For a variety of reasons, I’ve been talking to friends a lot about what and how much our kids will remember when they grow up. The big events of the day, the things that seem like life or death — will they really stick? Or will they get lost in the busy-ness of kid stuff?
With that in mind, here are some of the early, early things that I remember.
Momentous.
>> Someone took my sister and I to Presbyterian Hospital to wave to my mom from the parking lot. My brother had just been born.
>> I waited for my friends at the very end of our driveway forever and finally finally finally it was time for the party to start.
>> On my third birthday, I asked my mom when I would be four.
>> My family moved around the corner from Robin Road to Montclair Avenue. I remember walking up the street with a lamp and then getting to watch cartoons in the new house.

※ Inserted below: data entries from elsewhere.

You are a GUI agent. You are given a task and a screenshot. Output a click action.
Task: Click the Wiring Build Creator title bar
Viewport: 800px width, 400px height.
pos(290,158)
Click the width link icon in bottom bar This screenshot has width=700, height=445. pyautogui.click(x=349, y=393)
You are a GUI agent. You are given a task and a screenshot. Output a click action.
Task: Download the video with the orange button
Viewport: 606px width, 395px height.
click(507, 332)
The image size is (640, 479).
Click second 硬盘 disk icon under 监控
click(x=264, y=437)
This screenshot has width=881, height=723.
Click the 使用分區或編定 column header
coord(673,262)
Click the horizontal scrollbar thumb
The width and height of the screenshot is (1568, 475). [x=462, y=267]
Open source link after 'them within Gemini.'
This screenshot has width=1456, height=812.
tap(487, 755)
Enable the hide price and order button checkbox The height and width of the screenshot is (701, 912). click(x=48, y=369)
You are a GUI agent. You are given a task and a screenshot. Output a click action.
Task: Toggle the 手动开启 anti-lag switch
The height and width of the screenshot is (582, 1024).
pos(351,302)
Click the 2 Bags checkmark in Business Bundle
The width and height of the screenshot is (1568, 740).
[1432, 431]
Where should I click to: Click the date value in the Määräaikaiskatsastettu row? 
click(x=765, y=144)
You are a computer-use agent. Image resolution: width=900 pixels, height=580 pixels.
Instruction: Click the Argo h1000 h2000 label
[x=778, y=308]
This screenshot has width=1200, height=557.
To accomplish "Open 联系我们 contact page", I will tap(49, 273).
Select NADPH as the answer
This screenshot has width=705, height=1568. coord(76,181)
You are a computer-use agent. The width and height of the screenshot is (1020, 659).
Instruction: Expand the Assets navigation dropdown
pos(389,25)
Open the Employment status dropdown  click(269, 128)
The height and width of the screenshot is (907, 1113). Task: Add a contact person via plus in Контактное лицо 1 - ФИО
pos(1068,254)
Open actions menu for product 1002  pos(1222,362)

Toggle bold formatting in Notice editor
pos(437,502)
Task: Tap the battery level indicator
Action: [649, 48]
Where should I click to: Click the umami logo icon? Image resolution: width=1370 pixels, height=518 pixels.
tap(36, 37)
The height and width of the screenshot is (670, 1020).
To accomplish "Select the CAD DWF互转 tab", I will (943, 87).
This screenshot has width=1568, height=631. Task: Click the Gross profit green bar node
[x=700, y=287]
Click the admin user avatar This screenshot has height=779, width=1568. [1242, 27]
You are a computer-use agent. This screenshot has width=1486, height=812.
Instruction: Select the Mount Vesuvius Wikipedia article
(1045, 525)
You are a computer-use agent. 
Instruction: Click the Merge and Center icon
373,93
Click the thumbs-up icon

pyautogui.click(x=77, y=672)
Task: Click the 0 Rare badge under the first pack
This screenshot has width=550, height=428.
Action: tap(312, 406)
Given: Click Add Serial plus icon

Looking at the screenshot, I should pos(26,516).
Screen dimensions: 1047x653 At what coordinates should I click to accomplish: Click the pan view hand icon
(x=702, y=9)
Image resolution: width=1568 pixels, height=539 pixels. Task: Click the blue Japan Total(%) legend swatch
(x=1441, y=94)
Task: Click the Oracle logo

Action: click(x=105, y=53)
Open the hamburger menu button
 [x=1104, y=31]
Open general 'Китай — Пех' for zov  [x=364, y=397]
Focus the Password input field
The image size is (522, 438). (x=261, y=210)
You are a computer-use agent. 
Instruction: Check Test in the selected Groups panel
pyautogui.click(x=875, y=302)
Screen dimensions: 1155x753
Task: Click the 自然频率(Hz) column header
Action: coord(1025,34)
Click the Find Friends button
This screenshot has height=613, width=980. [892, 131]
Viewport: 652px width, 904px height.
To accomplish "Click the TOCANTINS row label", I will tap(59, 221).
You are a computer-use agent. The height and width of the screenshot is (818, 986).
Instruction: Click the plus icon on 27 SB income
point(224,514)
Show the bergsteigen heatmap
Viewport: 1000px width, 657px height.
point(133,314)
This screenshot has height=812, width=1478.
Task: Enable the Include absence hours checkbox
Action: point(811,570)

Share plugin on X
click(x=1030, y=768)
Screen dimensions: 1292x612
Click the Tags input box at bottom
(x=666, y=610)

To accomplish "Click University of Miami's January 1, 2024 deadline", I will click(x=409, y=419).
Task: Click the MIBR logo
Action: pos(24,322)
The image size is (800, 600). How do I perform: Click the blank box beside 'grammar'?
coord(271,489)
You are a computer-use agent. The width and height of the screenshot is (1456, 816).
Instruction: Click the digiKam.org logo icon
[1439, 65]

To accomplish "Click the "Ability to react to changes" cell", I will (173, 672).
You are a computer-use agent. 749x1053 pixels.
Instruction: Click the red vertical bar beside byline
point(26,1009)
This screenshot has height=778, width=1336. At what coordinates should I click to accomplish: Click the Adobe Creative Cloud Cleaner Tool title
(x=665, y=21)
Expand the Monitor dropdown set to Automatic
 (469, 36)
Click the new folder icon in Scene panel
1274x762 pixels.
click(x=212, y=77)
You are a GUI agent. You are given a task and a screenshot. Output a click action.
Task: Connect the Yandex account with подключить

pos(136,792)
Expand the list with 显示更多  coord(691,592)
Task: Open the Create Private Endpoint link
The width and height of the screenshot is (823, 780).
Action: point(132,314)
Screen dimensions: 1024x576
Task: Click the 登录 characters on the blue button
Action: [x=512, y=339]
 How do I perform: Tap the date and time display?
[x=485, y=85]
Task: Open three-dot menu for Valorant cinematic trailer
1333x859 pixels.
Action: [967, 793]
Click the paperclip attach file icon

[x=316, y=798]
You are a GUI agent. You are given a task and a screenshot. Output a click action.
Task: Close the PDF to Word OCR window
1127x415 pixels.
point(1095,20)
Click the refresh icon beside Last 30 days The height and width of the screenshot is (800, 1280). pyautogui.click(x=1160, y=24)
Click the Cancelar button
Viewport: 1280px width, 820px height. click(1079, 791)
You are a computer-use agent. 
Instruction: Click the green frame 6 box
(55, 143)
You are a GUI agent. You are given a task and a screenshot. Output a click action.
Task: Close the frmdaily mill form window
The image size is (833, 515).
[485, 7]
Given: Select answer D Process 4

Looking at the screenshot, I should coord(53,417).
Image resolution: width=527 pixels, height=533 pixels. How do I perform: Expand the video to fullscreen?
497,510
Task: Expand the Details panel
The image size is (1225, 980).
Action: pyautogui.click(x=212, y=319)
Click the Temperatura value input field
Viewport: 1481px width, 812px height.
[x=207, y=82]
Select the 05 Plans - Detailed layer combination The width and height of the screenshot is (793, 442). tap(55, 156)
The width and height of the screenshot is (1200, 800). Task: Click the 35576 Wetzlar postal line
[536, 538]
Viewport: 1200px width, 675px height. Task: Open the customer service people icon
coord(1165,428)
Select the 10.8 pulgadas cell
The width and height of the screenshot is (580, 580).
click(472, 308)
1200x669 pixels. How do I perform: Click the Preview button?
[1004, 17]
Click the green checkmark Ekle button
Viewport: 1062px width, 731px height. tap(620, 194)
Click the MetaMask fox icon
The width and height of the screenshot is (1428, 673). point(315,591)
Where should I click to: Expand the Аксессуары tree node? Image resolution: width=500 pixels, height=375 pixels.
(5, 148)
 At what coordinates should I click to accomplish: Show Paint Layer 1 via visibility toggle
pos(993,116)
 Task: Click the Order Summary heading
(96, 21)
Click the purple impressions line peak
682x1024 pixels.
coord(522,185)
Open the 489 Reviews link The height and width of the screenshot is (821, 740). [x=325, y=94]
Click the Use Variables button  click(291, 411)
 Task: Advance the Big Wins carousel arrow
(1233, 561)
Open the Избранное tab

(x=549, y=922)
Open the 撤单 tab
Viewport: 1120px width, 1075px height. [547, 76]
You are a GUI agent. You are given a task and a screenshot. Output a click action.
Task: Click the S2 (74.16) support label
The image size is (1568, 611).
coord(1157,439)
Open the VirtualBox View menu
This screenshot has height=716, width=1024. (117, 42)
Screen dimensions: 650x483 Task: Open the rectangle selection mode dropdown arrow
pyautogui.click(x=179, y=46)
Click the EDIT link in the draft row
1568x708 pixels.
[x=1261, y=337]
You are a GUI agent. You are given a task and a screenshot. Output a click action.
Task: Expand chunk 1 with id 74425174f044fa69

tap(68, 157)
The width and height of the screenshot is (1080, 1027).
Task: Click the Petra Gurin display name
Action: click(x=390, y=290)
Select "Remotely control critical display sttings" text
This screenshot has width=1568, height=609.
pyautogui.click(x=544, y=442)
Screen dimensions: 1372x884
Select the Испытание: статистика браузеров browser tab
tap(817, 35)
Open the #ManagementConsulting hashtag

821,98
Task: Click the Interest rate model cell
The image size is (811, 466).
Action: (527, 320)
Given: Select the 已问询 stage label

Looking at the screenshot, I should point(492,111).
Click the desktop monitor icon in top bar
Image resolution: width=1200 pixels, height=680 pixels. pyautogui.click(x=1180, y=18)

>> On my first day of kindergarten, a man helped me find Mrs. Goldie’s room after I got off the bus. He showed me a shortcut across some grass to get there. I was very worried about whether I would be allowed to take the shortcut again, or whether I’d have to figure out the regular way by myself the next day.
>> I was in front of the Andersons’ house, two doors down, when I finally figured out how to ride a bike. Someone said, “If you start to fall, just steer in the direction you’re falling,” and that was it. My bike was reddish-pink, with white handlebars.
>> Shortly thereafter, I wiped out at the bottom of the hill. I still have the scar on my elbow.
>> Sometime, I’m not sure how old I was, I got pulled out too far in the ocean and couldn’t get back in. My sister came out after me, and then my dad. I remember it very, very clearly, and it was scary.
>> I was given my best teddy bear for Christmas. He wasn’t wrapped, but I knew he was for me. His name is Pot. I still have him.
Not Momentous.
>> I spelled “of” as “uv” on a spelling test in first grade. I was so disappointed when I realized I’d been wrong. I knew it was of.
>> I had a nosebleed at school one time. I was wearing yellow overalls. I hoped I would get to go home, but I didn’t.
>> I thought I was exploring the giant woods next to my house. Turns out, that was an empty lot and a half. But it was giant enough.
>> Chickadees were living in our swingset.
>> Star Wars. Drive-in movie. Way way back of the station wagon.
>> I spilled nail polish remover on a table at the Andersons’ house. I kept thinking someone was going to tell me it was no big deal, but that never happened.
>> A little old lady fell on the steps after church at St. Philip’s in Charleston. There was blood, and then we got hustled out of there.
>> In first grade I drew a picture of my dad. It was chosen to go on the bulletin board and I can picture it there like it was yesterday. I took special care with his hair in the picture, which is surprising now, because even then he hardly had any.
>> I went to the wallpaper store to pick out wallpaper for my room. Giant pink gingham flowers. Now I see why I was only allowed to have it on one wall.
I guess what this tells me is that kids remember both the big things and the little things. Not all of them, but more than you might think. Or it might be more fair to say that from a six-year-old’s perspective, all those things are big.